TASK TO CARRY OUT
Nothing in the records may be left out; restate them word for word.

RECORDS TO PROCESS

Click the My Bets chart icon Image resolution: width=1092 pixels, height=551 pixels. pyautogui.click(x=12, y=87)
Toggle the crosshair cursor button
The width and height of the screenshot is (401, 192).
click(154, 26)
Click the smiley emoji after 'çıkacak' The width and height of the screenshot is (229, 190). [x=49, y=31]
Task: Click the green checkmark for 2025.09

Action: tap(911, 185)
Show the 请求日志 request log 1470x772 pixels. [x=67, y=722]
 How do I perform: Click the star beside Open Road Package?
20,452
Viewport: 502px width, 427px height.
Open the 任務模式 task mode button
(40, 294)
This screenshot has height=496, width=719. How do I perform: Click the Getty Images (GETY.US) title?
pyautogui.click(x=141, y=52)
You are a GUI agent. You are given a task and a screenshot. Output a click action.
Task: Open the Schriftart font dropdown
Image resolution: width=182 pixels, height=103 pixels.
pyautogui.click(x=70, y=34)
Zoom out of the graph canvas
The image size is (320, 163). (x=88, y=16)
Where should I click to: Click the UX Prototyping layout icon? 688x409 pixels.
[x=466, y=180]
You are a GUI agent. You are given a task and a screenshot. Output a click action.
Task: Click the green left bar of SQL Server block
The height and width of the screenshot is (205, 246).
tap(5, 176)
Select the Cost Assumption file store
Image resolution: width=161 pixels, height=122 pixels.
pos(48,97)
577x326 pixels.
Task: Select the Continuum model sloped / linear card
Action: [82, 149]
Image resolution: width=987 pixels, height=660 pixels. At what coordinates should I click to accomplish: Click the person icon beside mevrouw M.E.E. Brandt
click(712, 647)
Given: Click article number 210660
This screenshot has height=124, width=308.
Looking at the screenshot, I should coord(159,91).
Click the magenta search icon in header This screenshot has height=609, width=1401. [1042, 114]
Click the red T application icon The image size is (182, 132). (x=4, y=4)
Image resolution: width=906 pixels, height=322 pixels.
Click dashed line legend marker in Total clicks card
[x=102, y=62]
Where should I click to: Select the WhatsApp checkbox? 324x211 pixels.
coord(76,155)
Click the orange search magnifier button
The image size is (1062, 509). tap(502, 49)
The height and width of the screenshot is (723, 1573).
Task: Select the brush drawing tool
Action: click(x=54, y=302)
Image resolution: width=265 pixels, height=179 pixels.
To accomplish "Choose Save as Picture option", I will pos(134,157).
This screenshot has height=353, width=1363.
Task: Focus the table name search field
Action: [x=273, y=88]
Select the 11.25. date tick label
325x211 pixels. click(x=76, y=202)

RESPONSE TO THIS EXERCISE
Click the My Bets chart icon Image resolution: width=1092 pixels, height=551 pixels. pyautogui.click(x=12, y=87)
Toggle the crosshair cursor button
The width and height of the screenshot is (401, 192).
click(154, 26)
Click the smiley emoji after 'çıkacak' The width and height of the screenshot is (229, 190). [x=49, y=31]
Task: Click the green checkmark for 2025.09

Action: tap(911, 185)
Show the 请求日志 request log 1470x772 pixels. [x=67, y=722]
 How do I perform: Click the star beside Open Road Package?
20,452
Viewport: 502px width, 427px height.
Open the 任務模式 task mode button
(40, 294)
This screenshot has height=496, width=719. How do I perform: Click the Getty Images (GETY.US) title?
pyautogui.click(x=141, y=52)
You are a GUI agent. You are given a task and a screenshot. Output a click action.
Task: Open the Schriftart font dropdown
Image resolution: width=182 pixels, height=103 pixels.
pyautogui.click(x=70, y=34)
Zoom out of the graph canvas
The image size is (320, 163). (x=88, y=16)
Where should I click to: Click the UX Prototyping layout icon? 688x409 pixels.
[x=466, y=180]
You are a GUI agent. You are given a task and a screenshot. Output a click action.
Task: Click the green left bar of SQL Server block
The height and width of the screenshot is (205, 246).
tap(5, 176)
Select the Cost Assumption file store
Image resolution: width=161 pixels, height=122 pixels.
pos(48,97)
577x326 pixels.
Task: Select the Continuum model sloped / linear card
Action: [82, 149]
Image resolution: width=987 pixels, height=660 pixels. At what coordinates should I click to accomplish: Click the person icon beside mevrouw M.E.E. Brandt
click(712, 647)
Given: Click article number 210660
This screenshot has height=124, width=308.
Looking at the screenshot, I should coord(159,91).
Click the magenta search icon in header This screenshot has height=609, width=1401. [1042, 114]
Click the red T application icon The image size is (182, 132). (x=4, y=4)
Image resolution: width=906 pixels, height=322 pixels.
Click dashed line legend marker in Total clicks card
[x=102, y=62]
Where should I click to: Select the WhatsApp checkbox? 324x211 pixels.
coord(76,155)
Click the orange search magnifier button
The image size is (1062, 509). tap(502, 49)
The height and width of the screenshot is (723, 1573).
Task: Select the brush drawing tool
Action: click(x=54, y=302)
Image resolution: width=265 pixels, height=179 pixels.
To accomplish "Choose Save as Picture option", I will pos(134,157).
This screenshot has height=353, width=1363.
Task: Focus the table name search field
Action: [x=273, y=88]
Select the 11.25. date tick label
325x211 pixels. click(x=76, y=202)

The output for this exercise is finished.